'Anyone who is afraid should go home': Cowardice is contagious. Will you stop the spread?
Fear spreads as fast as lies. Faithfulness takes real effort.
“Announce to the people, 'Anyone who is afraid should go back home, and we will stay here at Mount Gilead.'" So 22,000 went back, but 10,000 stayed.” — Judges 7:3
A fighting force that started out 22,000 strong was only 300 men by the time Israel fought the Midianites, in Judges 7.
Israel was being given a homeland it did not build, but would have to clear-cut the opposition itself — God willing.
So why bring only 300 men into battle against Midian?
As ever, God wanted the credit. God wanted Israel’s success to be unmistakably a blessing from their Lord, not something men could have done for themselves.
The Lord said to Gideon, “You have too many men for me to deliver Midian into their hands. In order that Israel may not boast against me that her own strength saved her,” reads Judges 7:2. Then came the announcement that 22,000 men would be cut down to 10,000.
But going from 10,000 to the 300 who fought Midian was an even bigger cut.
God had Gideon bring the men down to the water, and turned those waters into a proving ground.
“Separate those who lap the water with their tongues like a dog from those who kneel down to drink,” God tells Gideon in Judges 7:5.
God didn’t want mere men, or many men, to fight this battle.
He wanted men with the fervency and the thirst of dogs to fight this battle.
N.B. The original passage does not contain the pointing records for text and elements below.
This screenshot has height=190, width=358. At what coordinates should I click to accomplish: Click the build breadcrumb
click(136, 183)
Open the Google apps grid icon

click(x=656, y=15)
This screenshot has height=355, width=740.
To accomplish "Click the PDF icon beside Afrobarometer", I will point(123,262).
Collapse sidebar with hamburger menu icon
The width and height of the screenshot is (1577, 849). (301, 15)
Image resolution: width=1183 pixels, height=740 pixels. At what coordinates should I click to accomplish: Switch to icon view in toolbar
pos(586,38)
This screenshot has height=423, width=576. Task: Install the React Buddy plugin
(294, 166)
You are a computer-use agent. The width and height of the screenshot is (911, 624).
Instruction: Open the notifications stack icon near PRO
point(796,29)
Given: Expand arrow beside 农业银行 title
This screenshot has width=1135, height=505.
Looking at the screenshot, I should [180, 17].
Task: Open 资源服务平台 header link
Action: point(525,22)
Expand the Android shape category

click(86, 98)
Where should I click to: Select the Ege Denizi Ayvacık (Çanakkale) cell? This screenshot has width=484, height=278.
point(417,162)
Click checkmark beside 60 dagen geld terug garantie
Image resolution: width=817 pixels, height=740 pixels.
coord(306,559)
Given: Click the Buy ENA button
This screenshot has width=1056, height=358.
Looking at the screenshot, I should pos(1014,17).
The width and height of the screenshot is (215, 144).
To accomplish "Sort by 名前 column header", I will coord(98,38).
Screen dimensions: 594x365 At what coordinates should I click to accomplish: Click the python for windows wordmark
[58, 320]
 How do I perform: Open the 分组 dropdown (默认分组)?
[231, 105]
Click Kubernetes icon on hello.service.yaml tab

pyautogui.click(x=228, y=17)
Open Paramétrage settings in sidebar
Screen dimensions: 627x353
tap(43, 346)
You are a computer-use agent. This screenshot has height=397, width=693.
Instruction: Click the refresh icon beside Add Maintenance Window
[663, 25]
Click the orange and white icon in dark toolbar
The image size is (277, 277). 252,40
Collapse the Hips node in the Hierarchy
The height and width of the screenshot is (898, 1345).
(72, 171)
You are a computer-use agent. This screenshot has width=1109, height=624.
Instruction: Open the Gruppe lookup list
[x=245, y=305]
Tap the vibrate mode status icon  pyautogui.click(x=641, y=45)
Only the fervent. All others can stay home, or would be told to go home.
Tummy ache? Stay home.
Scared? Stay home.
Kneel slowly down for a drink, rather than lap from the waters as if they give life? Go home.
Novel idea: If you’re afraid, stay home, or go home.
We could have used that piece of wisdom in 2020, when the world locked down in fear of COVID-19.
Life is not a one-size-fits-all endeavor, and never was.
If there is one essential truth of the 2020s, it’s that cowardice is contagious. Fear, when spoken aloud, promotes overthinking and timidity.
We spend all day online listening to people talk about their fears, their dislikes, and their pet peeves. Then we add in our own. You think this doesn’t affect you?
It does affect you.
Numbers 13 shows what happens when the fearful have the loudest voice in the room.
Moses sent advance scouts to Israel’s someday homeland, to take a look and bring back a report.
Some people might see the upside of a new homeland. But the scouts focused on the obstacles.
“We want into the land to which you sent us, and it does flow with milk and honey!” the scouts report in Numbers 13:27. “Here is its fruit.”
“But,” they add in the next verse, “the people who live there are powerful, and the cities are fortified and very large.”

Numbers 13:32 tells that the scouts “spread among the Israelites a bad report about the land they had explored.” Again they focused on the seemingly impossible size of their new neighbors.
The Israelites spend the night worrying, and by the next chapter they “grumbled against Moses,” going back to the old trope that they were better off in Egypt than wandering the desert.
(The story of David and Goliath is a direct addressing of the idea that Israel’s enemies were too big to beat. If its foes were large, the parable of 1 Samuel shows, the Israelites were brave, and smart.)
The scouts’ cowardice was contagious. It spread in just one night. Only a few men had actually seen the giants. But now everybody was scared of them.
By comparison, it took Moses 40 years of preaching faithfulness to prepare Israel for its new home. Even in his farewell address, Moses was sure Israel would screw things up when it got there.
In Deuteronomy 9:4, Moses tells Israel: “After you find success, do not say to yourself ‘The Lord has brought me here to take possession of this land because of my righteousness.’”
When a friend has a new business idea, do you see the upside, and how it could work?
Or are you the one who says: What about insurance? What about renting the building? Payroll? Isn’t it just too much risk?
Do you see opportunity and upside? Or do you see downsides and preach fear?
Does your mind default to best-case scenarios, or worst-case?
Preaching fear is a choice. How many preachers of fear exist in your life? Are you one?
And what would faith look like instead?
Thank you! I needed this message. I am struggling with a decision to really involve myself in something many people would feel is controversial but something I feel strongly about. Having the bravery to be rejected by those we love. Your messages do a great service my friend. Thank you again!
You do not light a lamp and set it under a bushel.